=== Problem description ===
Please put the items from the line with "Identify the location of Digits Boost." through the line with "so click(x=899, y=636).", both included, into a two-column CSV with the columns item and answer, one row per item. Each item's text and its answer go in separate quoted fields, with any line breaks changed to spaces.

=== Materials provided ===
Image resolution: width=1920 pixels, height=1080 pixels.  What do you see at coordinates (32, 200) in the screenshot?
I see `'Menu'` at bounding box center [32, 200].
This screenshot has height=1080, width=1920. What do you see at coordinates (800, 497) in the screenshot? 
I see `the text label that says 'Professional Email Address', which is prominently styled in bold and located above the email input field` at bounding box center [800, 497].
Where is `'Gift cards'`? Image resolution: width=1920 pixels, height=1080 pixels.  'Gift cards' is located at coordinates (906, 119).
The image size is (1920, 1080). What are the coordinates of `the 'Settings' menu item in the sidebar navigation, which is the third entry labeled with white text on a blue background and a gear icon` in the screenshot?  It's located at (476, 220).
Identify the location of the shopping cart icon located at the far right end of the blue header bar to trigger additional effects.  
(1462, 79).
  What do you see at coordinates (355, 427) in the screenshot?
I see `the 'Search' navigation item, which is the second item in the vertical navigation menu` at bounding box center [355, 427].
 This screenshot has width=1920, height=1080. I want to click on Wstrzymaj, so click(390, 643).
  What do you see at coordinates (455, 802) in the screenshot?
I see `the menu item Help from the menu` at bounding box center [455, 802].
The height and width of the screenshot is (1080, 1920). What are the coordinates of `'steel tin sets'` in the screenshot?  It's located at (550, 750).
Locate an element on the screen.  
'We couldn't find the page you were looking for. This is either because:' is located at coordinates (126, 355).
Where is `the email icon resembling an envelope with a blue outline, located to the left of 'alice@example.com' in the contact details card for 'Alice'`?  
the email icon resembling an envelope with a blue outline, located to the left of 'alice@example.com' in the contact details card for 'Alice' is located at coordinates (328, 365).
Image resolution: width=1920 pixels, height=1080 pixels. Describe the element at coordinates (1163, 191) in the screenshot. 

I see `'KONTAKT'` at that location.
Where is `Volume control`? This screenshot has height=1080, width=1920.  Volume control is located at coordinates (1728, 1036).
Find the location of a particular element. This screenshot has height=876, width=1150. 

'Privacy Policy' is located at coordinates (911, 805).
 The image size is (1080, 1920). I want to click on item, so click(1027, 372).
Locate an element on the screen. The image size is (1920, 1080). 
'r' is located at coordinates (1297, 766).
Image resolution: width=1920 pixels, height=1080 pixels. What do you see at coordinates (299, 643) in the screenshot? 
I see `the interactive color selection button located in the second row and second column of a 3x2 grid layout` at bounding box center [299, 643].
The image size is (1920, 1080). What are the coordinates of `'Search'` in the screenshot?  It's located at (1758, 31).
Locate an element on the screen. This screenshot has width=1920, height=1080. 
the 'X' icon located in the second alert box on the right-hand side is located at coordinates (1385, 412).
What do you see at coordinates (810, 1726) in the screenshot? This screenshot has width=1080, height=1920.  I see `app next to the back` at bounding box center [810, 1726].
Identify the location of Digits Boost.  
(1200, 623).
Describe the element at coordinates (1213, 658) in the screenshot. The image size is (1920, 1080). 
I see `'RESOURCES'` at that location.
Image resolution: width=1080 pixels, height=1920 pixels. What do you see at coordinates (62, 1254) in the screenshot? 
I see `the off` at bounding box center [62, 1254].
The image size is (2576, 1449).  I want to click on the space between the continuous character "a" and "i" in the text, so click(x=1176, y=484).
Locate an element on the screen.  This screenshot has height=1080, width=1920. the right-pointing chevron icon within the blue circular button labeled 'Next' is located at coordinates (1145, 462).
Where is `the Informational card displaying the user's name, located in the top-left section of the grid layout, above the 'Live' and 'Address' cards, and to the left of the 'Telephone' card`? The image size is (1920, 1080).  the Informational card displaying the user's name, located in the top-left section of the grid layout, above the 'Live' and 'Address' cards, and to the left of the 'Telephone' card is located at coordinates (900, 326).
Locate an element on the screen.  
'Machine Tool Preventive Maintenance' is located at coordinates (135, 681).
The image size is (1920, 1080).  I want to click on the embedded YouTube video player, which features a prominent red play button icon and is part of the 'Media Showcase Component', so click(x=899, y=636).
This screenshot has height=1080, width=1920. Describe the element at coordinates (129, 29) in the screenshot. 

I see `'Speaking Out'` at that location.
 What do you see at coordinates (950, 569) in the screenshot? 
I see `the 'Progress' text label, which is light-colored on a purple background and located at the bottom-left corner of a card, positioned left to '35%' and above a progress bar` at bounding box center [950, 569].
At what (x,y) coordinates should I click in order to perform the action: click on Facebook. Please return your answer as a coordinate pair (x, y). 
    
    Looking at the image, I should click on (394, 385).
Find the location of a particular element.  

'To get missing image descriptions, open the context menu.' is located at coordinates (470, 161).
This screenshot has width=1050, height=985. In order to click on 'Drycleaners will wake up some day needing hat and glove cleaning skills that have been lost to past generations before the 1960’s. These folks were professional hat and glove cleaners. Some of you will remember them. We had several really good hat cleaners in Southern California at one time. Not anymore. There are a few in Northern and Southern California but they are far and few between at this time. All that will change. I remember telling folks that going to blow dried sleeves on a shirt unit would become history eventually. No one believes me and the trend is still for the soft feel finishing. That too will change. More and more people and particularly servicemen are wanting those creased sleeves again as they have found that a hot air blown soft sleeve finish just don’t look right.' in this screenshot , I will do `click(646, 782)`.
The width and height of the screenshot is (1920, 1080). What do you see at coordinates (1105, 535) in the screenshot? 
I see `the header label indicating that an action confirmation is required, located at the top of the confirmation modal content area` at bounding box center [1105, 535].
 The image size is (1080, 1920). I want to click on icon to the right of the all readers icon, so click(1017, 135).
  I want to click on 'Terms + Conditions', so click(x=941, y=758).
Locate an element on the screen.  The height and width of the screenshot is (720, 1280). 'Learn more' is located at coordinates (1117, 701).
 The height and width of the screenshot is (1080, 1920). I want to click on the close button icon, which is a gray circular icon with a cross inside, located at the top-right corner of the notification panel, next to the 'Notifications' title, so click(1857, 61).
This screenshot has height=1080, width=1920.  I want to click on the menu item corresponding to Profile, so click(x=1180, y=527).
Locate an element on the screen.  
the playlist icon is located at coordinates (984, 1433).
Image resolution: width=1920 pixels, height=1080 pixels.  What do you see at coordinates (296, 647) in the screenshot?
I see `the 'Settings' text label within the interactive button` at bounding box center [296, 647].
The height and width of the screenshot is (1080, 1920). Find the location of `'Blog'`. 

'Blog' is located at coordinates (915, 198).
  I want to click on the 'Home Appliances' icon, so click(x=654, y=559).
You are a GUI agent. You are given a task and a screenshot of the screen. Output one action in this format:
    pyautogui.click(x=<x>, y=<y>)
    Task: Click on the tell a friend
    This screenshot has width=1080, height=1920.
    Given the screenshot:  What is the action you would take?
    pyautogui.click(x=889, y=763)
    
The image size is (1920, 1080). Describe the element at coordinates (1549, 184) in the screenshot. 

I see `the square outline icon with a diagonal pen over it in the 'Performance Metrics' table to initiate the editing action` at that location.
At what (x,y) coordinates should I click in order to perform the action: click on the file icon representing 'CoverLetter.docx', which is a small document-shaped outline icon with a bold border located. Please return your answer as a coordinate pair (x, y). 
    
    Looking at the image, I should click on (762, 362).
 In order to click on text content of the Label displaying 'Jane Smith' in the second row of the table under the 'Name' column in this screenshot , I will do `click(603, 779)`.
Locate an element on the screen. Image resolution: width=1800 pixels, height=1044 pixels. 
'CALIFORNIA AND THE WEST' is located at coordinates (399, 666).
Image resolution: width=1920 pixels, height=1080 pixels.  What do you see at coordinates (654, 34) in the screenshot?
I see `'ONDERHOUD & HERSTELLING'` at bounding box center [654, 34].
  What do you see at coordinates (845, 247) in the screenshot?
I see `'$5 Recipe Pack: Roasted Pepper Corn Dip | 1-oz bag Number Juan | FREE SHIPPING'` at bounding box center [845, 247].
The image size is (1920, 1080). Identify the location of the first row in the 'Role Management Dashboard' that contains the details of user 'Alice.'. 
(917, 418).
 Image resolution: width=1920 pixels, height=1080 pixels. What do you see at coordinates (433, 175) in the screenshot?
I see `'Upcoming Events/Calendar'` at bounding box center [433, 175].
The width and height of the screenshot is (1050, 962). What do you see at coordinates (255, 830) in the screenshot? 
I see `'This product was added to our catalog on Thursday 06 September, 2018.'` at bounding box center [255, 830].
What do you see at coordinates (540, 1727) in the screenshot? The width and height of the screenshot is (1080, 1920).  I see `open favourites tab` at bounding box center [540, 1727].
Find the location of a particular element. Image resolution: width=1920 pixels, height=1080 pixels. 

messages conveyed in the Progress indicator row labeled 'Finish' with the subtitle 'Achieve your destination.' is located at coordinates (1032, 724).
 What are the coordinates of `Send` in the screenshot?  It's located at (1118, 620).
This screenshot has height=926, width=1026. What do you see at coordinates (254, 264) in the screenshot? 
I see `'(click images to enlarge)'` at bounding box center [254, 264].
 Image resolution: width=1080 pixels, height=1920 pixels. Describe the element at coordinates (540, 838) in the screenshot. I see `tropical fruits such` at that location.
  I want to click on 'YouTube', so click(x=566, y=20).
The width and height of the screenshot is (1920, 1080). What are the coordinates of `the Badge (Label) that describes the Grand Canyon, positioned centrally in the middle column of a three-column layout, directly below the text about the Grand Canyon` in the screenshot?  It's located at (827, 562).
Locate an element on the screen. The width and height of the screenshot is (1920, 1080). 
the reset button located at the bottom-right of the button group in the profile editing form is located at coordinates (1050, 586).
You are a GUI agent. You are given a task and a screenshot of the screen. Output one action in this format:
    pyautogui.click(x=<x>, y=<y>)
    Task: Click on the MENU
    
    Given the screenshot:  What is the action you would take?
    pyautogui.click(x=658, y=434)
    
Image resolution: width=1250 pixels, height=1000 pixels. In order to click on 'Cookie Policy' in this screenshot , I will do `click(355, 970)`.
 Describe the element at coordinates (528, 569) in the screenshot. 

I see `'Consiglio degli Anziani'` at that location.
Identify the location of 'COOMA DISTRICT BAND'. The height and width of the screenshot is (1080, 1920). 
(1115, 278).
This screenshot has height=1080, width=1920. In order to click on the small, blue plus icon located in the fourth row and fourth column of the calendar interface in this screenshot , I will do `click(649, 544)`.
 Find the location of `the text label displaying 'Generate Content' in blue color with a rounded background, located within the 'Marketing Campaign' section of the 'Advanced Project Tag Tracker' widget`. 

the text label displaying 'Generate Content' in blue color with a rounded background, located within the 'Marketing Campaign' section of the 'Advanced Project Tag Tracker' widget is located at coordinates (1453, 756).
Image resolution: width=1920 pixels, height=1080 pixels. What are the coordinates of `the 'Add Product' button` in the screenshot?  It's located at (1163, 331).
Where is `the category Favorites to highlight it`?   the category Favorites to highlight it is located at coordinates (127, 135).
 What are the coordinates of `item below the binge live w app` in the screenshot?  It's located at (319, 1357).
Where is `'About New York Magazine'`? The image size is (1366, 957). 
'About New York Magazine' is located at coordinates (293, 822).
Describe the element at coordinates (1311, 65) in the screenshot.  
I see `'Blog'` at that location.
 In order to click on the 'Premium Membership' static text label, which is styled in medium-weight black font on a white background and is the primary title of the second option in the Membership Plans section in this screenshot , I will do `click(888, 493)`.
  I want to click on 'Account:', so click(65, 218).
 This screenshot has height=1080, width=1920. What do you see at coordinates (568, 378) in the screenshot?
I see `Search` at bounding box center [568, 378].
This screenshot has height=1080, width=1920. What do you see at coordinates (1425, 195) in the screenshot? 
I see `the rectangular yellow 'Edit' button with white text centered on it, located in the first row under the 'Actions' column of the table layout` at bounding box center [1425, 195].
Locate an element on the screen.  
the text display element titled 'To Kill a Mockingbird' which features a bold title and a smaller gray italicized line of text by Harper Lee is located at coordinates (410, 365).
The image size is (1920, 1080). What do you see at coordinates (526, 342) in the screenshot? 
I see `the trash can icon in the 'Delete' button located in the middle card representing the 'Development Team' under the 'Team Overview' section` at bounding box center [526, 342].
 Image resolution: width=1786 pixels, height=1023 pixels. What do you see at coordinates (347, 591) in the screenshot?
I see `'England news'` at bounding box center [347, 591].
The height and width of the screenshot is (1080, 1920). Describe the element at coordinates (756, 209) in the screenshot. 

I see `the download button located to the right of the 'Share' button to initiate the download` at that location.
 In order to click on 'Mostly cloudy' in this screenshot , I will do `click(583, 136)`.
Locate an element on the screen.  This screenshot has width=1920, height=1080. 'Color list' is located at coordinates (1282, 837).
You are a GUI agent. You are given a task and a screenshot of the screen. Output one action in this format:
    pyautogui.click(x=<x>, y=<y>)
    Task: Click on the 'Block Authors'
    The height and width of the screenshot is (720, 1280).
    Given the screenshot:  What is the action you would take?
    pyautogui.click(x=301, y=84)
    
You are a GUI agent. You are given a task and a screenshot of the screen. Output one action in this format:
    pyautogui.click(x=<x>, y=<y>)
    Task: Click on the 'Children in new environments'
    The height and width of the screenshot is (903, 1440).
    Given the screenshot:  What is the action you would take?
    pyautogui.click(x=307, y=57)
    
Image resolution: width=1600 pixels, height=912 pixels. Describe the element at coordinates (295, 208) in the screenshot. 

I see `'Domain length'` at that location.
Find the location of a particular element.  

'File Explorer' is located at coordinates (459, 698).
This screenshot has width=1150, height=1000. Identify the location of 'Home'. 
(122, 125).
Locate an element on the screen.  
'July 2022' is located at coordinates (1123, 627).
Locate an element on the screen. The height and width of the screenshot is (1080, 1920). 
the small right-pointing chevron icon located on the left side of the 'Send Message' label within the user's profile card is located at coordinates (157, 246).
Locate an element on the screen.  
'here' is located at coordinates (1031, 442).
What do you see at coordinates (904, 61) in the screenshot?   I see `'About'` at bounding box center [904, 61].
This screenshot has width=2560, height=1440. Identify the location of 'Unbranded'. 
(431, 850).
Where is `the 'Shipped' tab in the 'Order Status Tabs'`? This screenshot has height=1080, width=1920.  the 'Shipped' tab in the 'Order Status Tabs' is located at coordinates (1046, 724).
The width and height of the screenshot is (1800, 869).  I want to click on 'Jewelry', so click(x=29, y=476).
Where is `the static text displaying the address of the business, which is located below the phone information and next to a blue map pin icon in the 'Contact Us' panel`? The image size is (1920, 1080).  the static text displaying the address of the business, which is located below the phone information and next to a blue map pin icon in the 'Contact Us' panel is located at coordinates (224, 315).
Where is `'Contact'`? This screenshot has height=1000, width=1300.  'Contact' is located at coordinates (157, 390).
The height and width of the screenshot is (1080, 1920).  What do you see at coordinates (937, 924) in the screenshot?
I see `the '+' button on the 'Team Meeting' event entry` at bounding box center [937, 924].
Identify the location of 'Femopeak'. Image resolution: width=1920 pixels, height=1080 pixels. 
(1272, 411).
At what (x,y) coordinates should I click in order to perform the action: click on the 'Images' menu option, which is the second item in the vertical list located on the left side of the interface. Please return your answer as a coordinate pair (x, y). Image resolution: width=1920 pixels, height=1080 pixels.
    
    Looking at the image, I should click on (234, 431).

=== Completed exercise ===
item,answer
"Identify the location of Digits Boost.","(1200, 623)."
"Describe the element at coordinates (1213, 658) in the screenshot. The image size is (1920, 1080).","I see `'RESOURCES'` at that location."
"Image resolution: width=1080 pixels, height=1920 pixels. What do you see at coordinates (62, 1254) in the screenshot?","I see `the off` at bounding box center [62, 1254]."
"The image size is (2576, 1449).","I want to click on the space between the continuous character ""a"" and ""i"" in the text, so click(x=1176, y=484)."
"Locate an element on the screen.","This screenshot has height=1080, width=1920. the right-pointing chevron icon within the blue circular button labeled 'Next' is located at coordinates (1145, 462)."
"Where is `the Informational card displaying the user's name, located in the top-left section of the grid layout, above the 'Live' and 'Address' cards, and to the left of the 'Telephone' card`? The image size is (1920, 1080).","the Informational card displaying the user's name, located in the top-left section of the grid layout, above the 'Live' and 'Address' cards, and to the left of the 'Telephone' card is located at coordinates (900, 326)."
"Locate an element on the screen.","'Machine Tool Preventive Maintenance' is located at coordinates (135, 681)."
"The image size is (1920, 1080).","I want to click on the embedded YouTube video player, which features a prominent red play button icon and is part of the 'Media Showcase Component', so click(x=899, y=636)."